March 15, 2000 | "They laughed at Galileo. They laughed at Newton. But they also laughed at Bozo the Clown." -- Carl Sagan

When USA Today carried a full-page ad last year for a mysterious tincture called "Vitamin O," described as "stabilized oxygen molecules in a solution of distilled water and sodium chloride," few noticed that the ad was describing common salt water. Clearly, the manufacturer, Rose Creek Health Products, was betting on the public's unfamiliarity with scientific lingo to make a killing in the lucrative homeopathic market. It seemed a pretty safe bet: The company was selling 60,000 of the 2-ounce vials each month, retailing at $20 apiece, after ads promised Vitamin O would increase energy and even cure cancer. The premise was that our bodies need oxygen to function well but air quality is so poor that most of us don't get the oxygen we need.

Then Robert Park, a physics professor at the University of Maryland, exposed the scam in his provocative weekly electronic newsletter, "What's New," which reports on science issues. A subsequent interview with Park on National Public Radio raised enough public pressure to cause the Federal Trade Commission to investigate. Three months later, the FTC charged the supplier with fraud and ultimately closed down the company.

The Vitamin O scheme is an example of pseudoscience, also known as junk science or, as Park has dubbed it, "voodoo science." The label encompasses all manner of scientific concepts and claims that are wrong by established academic standards, yet attract large followings of passionate and sometimes powerful corporate and government allies. Although it has been present throughout human history, junk science has become increasingly sophisticated -- and more difficult for the layperson to detect -- because of the explosion in scientific progress and technological advancement.

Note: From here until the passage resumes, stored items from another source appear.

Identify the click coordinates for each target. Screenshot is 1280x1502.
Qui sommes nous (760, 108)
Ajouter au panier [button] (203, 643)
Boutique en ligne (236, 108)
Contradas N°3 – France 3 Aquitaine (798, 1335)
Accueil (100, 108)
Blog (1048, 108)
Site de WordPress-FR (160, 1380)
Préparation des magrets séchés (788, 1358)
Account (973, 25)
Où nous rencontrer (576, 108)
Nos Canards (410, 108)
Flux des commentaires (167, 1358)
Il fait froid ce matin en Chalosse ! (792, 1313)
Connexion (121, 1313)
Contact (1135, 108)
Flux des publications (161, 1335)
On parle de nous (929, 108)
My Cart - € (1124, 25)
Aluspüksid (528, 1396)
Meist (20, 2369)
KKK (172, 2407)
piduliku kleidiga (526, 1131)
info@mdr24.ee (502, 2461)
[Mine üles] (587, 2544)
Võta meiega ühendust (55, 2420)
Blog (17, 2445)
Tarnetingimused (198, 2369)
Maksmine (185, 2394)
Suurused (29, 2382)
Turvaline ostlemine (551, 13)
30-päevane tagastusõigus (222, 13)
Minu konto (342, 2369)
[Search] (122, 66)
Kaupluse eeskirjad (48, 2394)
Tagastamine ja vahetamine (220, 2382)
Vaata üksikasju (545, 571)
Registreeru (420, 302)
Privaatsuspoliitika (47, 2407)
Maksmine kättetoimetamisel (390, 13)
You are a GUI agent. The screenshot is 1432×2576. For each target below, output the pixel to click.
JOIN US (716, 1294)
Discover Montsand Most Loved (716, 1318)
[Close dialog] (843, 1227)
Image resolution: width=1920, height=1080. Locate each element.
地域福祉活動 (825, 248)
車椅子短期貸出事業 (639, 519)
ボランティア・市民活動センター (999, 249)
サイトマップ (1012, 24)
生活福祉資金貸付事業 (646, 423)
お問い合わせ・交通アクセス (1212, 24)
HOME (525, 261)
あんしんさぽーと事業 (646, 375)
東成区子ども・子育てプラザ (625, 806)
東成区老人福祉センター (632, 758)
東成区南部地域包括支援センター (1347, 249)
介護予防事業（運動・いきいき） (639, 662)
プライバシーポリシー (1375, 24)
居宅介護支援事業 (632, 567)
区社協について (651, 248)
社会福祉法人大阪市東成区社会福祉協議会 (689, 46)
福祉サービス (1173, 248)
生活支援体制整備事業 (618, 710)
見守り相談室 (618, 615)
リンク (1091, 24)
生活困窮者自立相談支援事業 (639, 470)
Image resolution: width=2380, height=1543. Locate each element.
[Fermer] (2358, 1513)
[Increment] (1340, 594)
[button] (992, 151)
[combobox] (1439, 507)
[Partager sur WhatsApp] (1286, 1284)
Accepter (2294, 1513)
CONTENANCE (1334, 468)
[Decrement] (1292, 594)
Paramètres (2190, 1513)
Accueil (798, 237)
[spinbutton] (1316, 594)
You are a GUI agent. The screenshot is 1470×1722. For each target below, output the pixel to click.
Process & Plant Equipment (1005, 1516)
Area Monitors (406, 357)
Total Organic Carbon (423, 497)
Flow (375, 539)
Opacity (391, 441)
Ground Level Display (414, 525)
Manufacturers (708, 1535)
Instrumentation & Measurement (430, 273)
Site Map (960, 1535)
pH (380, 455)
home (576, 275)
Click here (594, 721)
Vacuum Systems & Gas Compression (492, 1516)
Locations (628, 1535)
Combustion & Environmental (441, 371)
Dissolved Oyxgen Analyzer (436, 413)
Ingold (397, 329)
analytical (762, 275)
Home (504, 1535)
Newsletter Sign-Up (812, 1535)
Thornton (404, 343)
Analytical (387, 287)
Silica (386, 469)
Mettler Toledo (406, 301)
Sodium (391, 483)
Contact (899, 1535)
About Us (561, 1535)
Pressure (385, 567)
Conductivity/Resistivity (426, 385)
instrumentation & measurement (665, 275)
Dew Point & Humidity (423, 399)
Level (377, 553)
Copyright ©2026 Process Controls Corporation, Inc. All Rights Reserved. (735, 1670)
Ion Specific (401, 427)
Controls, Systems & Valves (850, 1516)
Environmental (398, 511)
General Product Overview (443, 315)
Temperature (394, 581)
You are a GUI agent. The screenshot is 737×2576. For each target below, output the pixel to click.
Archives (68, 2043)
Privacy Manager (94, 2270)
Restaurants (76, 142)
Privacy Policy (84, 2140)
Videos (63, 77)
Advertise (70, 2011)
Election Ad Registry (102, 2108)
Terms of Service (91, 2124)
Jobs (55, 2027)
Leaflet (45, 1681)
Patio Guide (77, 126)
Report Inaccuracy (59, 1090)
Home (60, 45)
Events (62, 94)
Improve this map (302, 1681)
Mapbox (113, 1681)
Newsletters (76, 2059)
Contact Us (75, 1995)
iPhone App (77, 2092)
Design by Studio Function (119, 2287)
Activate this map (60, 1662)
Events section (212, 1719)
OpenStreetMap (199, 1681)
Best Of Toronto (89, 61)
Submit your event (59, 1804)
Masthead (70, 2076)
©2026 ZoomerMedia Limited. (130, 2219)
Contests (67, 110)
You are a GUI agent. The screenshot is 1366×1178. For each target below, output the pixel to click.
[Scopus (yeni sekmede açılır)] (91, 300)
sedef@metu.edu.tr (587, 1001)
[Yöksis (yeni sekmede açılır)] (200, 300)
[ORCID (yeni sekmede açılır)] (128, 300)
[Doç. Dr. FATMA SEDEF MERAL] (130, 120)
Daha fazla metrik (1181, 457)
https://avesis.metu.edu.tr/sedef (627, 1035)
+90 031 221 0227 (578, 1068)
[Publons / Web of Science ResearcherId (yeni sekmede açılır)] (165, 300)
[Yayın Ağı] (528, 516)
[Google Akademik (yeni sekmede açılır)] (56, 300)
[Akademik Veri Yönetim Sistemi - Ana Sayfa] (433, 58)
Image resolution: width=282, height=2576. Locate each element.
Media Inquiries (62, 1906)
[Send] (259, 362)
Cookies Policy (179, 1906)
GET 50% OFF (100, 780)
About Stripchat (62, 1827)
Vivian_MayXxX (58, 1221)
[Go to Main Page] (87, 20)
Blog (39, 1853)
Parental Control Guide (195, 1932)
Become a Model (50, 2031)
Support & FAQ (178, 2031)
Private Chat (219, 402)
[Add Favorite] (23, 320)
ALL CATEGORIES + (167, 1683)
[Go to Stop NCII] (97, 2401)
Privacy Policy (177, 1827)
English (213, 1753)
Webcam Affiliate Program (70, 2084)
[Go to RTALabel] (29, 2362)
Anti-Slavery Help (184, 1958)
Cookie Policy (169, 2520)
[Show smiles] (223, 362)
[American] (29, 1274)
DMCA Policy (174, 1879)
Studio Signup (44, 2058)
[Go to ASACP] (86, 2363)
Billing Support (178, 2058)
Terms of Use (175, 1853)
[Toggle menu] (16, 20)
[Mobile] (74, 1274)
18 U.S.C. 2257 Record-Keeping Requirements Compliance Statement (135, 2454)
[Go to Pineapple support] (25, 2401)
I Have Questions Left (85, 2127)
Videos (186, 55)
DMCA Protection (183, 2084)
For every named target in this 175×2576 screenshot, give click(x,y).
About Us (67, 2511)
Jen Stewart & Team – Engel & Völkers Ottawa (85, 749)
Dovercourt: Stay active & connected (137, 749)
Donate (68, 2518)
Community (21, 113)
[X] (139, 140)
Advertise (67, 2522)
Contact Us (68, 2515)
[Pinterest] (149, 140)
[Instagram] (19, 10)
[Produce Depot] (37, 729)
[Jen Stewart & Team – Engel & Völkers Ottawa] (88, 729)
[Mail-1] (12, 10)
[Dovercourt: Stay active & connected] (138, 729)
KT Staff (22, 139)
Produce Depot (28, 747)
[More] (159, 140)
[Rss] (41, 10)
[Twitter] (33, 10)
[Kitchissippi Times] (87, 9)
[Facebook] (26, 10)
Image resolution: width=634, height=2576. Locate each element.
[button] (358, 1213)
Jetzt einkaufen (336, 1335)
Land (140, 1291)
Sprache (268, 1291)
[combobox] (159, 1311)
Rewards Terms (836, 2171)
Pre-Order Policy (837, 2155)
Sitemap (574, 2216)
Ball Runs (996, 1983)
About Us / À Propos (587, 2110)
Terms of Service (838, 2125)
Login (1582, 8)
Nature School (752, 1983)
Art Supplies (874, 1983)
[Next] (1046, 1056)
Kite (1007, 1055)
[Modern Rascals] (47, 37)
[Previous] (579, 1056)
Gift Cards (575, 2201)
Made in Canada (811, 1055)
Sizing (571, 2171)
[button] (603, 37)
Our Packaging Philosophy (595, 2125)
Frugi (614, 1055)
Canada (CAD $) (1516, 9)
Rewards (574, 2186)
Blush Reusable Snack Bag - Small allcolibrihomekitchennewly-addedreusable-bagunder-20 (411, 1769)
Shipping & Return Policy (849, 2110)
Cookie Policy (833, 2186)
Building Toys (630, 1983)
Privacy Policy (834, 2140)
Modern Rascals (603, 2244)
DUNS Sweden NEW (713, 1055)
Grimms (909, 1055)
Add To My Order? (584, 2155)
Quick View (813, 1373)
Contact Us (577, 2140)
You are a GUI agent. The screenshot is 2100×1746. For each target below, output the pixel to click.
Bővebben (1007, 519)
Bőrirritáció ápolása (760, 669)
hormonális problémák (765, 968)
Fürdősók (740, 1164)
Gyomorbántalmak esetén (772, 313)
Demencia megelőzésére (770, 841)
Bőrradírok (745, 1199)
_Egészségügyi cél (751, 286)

Pseudoscience is a perennial bugbear for legitimate researchers, an increasing number of whom are beginning to sound the alarm. Along with the late Carl Sagan, Park is among the most stalwart champions of the cause. A 70-ish, bantamweight man who regularly runs triathlons, Park has been battling the many-headed Hydra of pseudoscience for the past 16 years through his role as director of public affairs for the American Physical Society, the largest professional organization for physicists in the country.

"It's a target-rich field," Park says. Many of his favorite targets are skewered in his first book for a general readership, "Voodoo Science: The Road From Foolishness to Fraud," due this spring from Oxford University Press. The book attempts to debunk today's most foolish scientific claims: magnetic therapy, cold fusion, so-called free-energy schemes and alien abductions, to name a few. In the process, Park investigates how otherwise respectable scientists may end up committing scientific fraud; how our evolutionary heritage makes us want to believe in an era when belief is a hindrance rather than a protective mechanism; and how the public can distinguish false claims from genuine breakthroughs in a time of unprecedented scientific progress.

Park is a master of the snappy sound bite. When the Kansas Board of Education voted to remove evolution from the public school curriculum last fall, Park dryly observed, "The rest of the world is standing on the brink of a new millennium, and Kansas has voted itself back into the Stone Age." Network news teams, radio talk shows and newspapers frequently feature him as the token skeptic when reporting on questionable scientific results. Park always delivers with his trademark acid tongue.

Park's zeal in ferreting out junk science has made him a controversial figure, hailed as a patron saint by skeptics and condemned by true believers as an archenemy of progress. Supporters include magician and fellow debunker James Randi; detractors include psychic spoon bender Uri Geller. Another detractor is Nicholas Nossaman, a Denver family medical practitioner who relies almost exclusively on homeopathic remedies for his patients -- the popularity of which Park attributes sweepingly to the placebo effect.